By studying and experimenting with this project, users can gain valuable insights into the potential of agentic AI for creative tasks and learn how to apply the Autogen Core framework to their own projects.
To start using the Illustrated Novel Generation with Autogen Core project, follow these clear and concise steps:
Note : For the moment, this is cli based only and ask for the prompt at init, follow these instructions to run it with ollama:
Use git
to clone the project repository onto your local machine:
git clone https://github.com/Haervwe/Illustrated_Novel_Gen.git
Navigate into the project directory:
cd Illustrated_Novel_Gen
- Set Up a Virtual Environment Setting up a virtual environment ensures that the dependencies for this project don't interfere with other Python projects on your system.
For Windows:
python -m venv venv
.\venv\Scripts\activate
For Linux:
python3 -m venv venv
source venv/bin/activate
- Install Dependencies Install the necessary Python packages listed in the requirements.txt file:
pip install -r requirements.txt
Note: Ensure your virtual environment is activated before running this command.

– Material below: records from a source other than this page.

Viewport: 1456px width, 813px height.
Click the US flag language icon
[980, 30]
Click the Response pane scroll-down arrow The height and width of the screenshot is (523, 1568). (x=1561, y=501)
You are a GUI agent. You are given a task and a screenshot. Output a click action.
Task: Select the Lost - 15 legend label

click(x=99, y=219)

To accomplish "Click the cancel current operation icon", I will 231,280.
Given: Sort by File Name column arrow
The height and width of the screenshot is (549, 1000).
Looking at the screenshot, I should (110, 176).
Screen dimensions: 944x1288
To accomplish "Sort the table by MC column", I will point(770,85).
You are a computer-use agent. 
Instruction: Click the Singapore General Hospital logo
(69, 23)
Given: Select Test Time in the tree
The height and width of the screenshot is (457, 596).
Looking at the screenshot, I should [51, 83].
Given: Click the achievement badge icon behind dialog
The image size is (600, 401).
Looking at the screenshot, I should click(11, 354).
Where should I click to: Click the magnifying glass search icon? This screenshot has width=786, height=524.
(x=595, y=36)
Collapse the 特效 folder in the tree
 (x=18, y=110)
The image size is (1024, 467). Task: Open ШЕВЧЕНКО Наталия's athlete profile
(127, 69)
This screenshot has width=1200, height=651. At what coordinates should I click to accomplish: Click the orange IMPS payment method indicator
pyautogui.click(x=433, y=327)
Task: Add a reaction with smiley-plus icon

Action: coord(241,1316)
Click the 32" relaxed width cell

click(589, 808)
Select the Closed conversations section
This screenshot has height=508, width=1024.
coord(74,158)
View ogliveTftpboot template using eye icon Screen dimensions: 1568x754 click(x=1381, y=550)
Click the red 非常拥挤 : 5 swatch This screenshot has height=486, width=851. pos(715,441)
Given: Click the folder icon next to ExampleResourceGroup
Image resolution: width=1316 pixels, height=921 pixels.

- Install Ollama Ollama is used to run local LLMs. Install Ollama by following the installation guide provided on the Ollama website. Once installed, load the necessary model:
ollama run llama3.1:latest
- Run the Main Application File Start the novel generation process by running the main Python script:
python Autogen_Illustrated_Story_Generator.py
- Input Your Story Prompt
Follow the prompts in the terminal to input your initial story idea and watch the system generate chapters and illustrations, be patient it can take some time.
With these steps completed, you're ready to explore the potential of agentic workflows for creative writing and illustrated novel generation!